Nazanin Omidi will give a talk at the 171st Acoustical Society of America meeting in Salt Lake City Utah. The meeting will be this upcoming May 2016.
Nazanin Omidi, Cecille Labuda, Charles C. Church. Computation of Ultrasonic Pressure Fields in Feline Brain.
In 1975, Dunn et al. (JASA 58:512-514) showed that a simple relation describes the ultrasonic threshold for cavitation–induced changes in the mammalian brain. The thresholds for tissue damage were estimated for a variety of acoustic parameters in exposed feline brain. The goal of this study was to improve the estimates for acoustic pressures and intensities present in vivo during experimental exposures rather than estimating them using linear theory. In our current project, the acoustic pressure waveforms produced in the brains of anesthetized felines were numerically simulated for a spherically focused, nominally f1-transducer (focal length = 13 cm) at increasing values of the source pressure at frequencies of 1, 3, and 9 MHz.

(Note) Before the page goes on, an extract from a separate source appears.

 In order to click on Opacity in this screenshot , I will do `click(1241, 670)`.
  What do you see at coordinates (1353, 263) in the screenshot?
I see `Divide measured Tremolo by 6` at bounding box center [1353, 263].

The corresponding focal intensities were correlated with the experimental data of Dunn et al. The focal pressure waveforms were also computed at the location of the true maximum. For low source pressures, the computed waveforms were the same as those determined using linear theory, and the focal intensities matched experimentally determined values. For higher source pressures, the focal pressure waveforms became increasingly distorted; similar results were obtained with increasing frequency.